Autism Coverage Fund. The Fund would be created within the state treasury and the state treasurer would direct the fund's investments, but LARA would be the Fund administrator for auditing purposes. Money could be expended from the Fund by LARA only upon appropriation and only for the purpose of creating, operating, and funding the Autism Coverage Incentive Program. Money in the Fund at the close of a fiscal year would remain in the Fund and not lapse to the General Fund.
Carriers and TPAs would be reimbursed from the fund in the order in which the applications were approved.
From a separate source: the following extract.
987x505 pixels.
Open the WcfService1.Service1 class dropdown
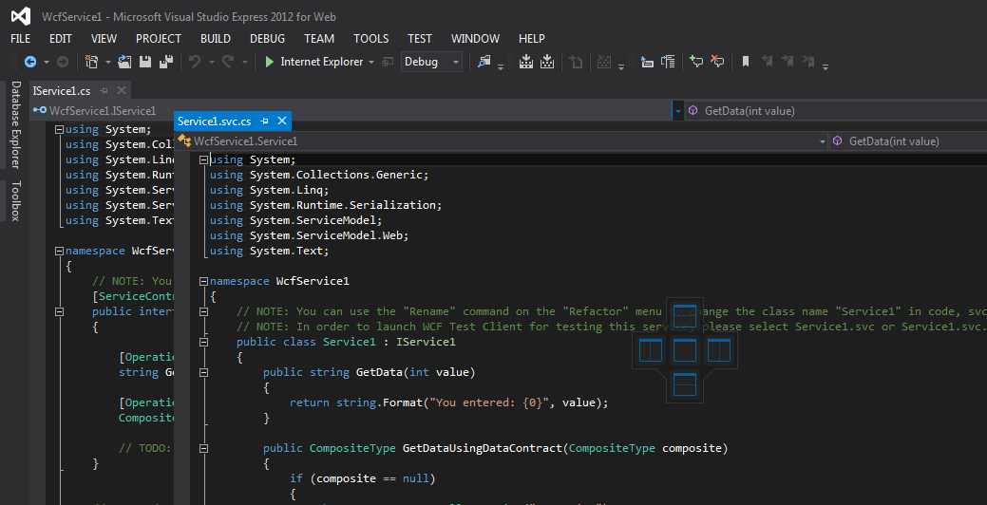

Reimbursement for a claim would not be made if there were insufficient money in the Fund; however, a claim that was approved but not reimbursed could be paid if revenue in the Fund became available.
LARA would have to develop and implement a process as specified in the bill to notify carriers, TPAs, and the Legislature that funds in the Program may be insufficient to cover future claims when the department reasonably believes that funds in the Program will be insufficient to pay claims within 60 days.
Duties of LARA. In addition to what has already been described, LARA would have to develop the application, approval, and compliance process necessary to operate and manage the Program. LARA would also have to develop and implement the use of an application form to be used by carriers and TPAs seeking reimbursement for ASD coverage. Not more than one percent of the annual appropriation made to the Fund could be used by LARA for administration of the Program. LARA could not exercise its authority under the act until the Legislature appropriated sufficient funds to cover the same.
Additionally, LARA would have to submit an annual report to the state budget director and the Senate and House of Representatives Standing Committees on Appropriations not later than April 1 that included, but was not limited to, the following information:
§ Total number of applications received in the preceding calendar year.
§ Number of applications approved and total amount of funding awarded under the Program in the immediately preceding calendar year.
§ Amount of administrative costs used to administer the program in the immediately preceding calendar year.
SB 981 would have a fiscal impact on the Department of Licensing and Regulatory Affairs (LARA), which would administer the Autism Coverage Incentive Program. LARA estimates that it will cost between $500,000 and $1,000,000 to administer the incentive program. SB 981 stipulates that not more than 1% of the annual appropriation to the fund could be used for administrative expenses. However, SB 981 does not specify how much money would be appropriated for the Autism Coverage Fund or what the source of the appropriation would be, so it is unknown whether 1% of the annual appropriation would be sufficient to cover administrative expenses incurred by LARA.
The Governor's FY 2012-13 Executive Budget Recommendation for the Department of Community Health includes an increase of $34.1 million Gross ($10.1 million GF/GP) to fund autism spectrum disorder treatment for the Medicaid and MIChild eligible children under the age of six. (An informal request from the State Budget Office is that eligibility be increased to age 18). The Recommendation included the creation of a new appropriation line "Autism Services" authorized at $20.5 million Gross ($6.9 million GF/GP) and adds funding to the MIChild appropriation line of $13.5 Gross ($3.2 million GF/GP). The Governor's "Issue Paper" on Community Health autism coverage indicates that approximately 2,000 kids under the age of six would meet the criteria that would be established in Medicaid and MIChild policy. This would equate to an average expenditure of $17,000 per child. Approval from the Centers for Medicare and Medicaid Services would be required for this service expansion.
Fiscal Analyst: Paul Holland
■ This analysis was prepared by nonpartisan House staff for use by House members in their deliberations, and does not constitute an official statement of legislative intent.